The plunge in oil prices in 1998 cast a pall over what had been the best market for financing oil and gas projects since the early 1980s.

Prior to the gloom over oil prices, prospects had been bright for oil and gas project financing. During a fundamental industry recovery in the latter half of the decade, analysts noted a resurgence in the availability of funds for oil and gas ventures. In addition, the types of financing proliferated: project finance, bank debt, high-yield debt, equity, mezzanine financing, and others.

The boomlet of oil and gas project financing that peaked in 1997 and began to fade early in 1998 stemmed from a convergence of factors that largely can be traced to recovery from the 1986 oil price collapse. As part of that recovery, petroleum operating companies and service-and-supply firms cut costs and concentrated on profitability. While they sreamlined organizations and improved efficiency with new technology, demand growth strengthened prices for oil and natural gas.

Analysts in 1997 were confidently predicting that the recovery in the oil and gas industry would last at least past the turn of the century. That sort of confidence presaged a continuing borrower`s market, as petroleum projects attracted financing and oil and gas companies tidied up balance sheets.

What especially grabbed the petroleum finance markets` attention in 1997-98 was a string of megaprojects in Latin America whose financing deals shattered records and traditions.

But in 1997 the Asian economic bubble burst, the Organization of Petroleum Exporting Countries increased production quotas for the first time since the Persian Gulf war, and oil prices fell. The outlook for project financing radically changed.

Trends

In late 1998, it was unclear how long the oil price doldrums would last. And the finance talk turned more to that of funding mergers and acquisitions as the industry prepared for another flurry of consolidation.
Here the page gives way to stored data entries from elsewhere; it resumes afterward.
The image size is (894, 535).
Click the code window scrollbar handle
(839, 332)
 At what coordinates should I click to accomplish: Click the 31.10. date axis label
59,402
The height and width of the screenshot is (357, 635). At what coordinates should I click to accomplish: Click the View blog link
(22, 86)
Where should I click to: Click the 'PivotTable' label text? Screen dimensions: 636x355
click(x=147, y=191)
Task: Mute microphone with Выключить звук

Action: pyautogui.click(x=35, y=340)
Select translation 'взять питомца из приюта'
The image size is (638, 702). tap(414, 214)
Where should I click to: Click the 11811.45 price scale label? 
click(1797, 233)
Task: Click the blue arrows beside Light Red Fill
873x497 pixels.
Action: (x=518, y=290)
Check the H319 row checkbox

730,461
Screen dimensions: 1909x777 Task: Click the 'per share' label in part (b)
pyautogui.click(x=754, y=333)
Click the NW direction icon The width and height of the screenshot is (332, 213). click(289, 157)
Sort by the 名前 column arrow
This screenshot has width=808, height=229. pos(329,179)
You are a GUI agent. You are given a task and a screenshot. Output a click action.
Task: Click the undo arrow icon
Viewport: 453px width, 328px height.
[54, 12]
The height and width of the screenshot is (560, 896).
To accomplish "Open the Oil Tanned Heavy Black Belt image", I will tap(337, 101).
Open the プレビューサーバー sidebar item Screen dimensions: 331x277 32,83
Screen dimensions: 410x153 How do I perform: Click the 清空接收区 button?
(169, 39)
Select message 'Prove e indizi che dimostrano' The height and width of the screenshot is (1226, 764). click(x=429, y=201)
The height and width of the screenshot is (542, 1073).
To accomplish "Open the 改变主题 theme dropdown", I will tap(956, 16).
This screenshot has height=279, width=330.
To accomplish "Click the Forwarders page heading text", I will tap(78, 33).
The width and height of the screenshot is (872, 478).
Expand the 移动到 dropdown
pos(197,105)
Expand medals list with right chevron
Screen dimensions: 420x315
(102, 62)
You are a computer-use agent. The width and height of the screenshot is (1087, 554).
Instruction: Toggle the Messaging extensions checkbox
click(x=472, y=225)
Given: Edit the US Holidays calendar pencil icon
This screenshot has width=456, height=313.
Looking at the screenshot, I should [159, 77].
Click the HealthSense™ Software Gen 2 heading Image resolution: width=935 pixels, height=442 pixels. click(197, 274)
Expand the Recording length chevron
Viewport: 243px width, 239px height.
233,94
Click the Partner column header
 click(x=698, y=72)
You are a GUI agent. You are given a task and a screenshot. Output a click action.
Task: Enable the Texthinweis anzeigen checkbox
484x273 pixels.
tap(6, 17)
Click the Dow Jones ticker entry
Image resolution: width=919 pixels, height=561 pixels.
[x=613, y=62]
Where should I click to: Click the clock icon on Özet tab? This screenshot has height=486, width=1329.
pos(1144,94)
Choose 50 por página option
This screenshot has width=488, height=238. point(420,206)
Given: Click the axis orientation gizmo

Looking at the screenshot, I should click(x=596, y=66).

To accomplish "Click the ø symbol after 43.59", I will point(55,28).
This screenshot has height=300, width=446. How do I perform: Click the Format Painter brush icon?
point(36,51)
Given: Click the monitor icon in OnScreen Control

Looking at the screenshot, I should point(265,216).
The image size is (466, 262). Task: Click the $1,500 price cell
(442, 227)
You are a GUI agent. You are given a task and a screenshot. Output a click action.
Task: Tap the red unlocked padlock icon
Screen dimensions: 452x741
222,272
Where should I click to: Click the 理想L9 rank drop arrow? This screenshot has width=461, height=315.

Banks and other institutional lenders became more selective than before in their choice of oil and gas projects and coventurers. They seemed increasingly averse to lending in general, as much because of the global economic malaise as from concerns over the outlook for oil and gas prices.

A handful of innovative financing deals in Latin America in 1997-98 showed that a fundamentally sound petroleum project grounded in a long-term perspective could withstand another dip in the perpetual rollercoaster ride of oil and gas prices. They also showed that hunger for foreign investment, pulled by democratization, market reform, and privatization, remained as strong as ever. Growing evidence of political stability in Latin America, as the comfort level on property rights and legal rights improved, put the emphasis more on project economics for prospective lenders and credit agencies and less on host country politics.

The trend suggested that expanded access to capital in the petroleum industry in the late 1990s was not the result, as it was in the late 1970s and early 1980s, of overly optimistic expectations of oil and gas prices. A more important factor was project and company cash flow and the ability to weather market weakness.

Another crucial element of the energy financing climate of the 1990s was the evolution of a new, integrated species of energy company in the U.S. The evolution resulted from the combination of deregulated segments of the electricity and natural gas industries into "one-stop shopping" energy megamarketers delivering energy regardless of the fuel source.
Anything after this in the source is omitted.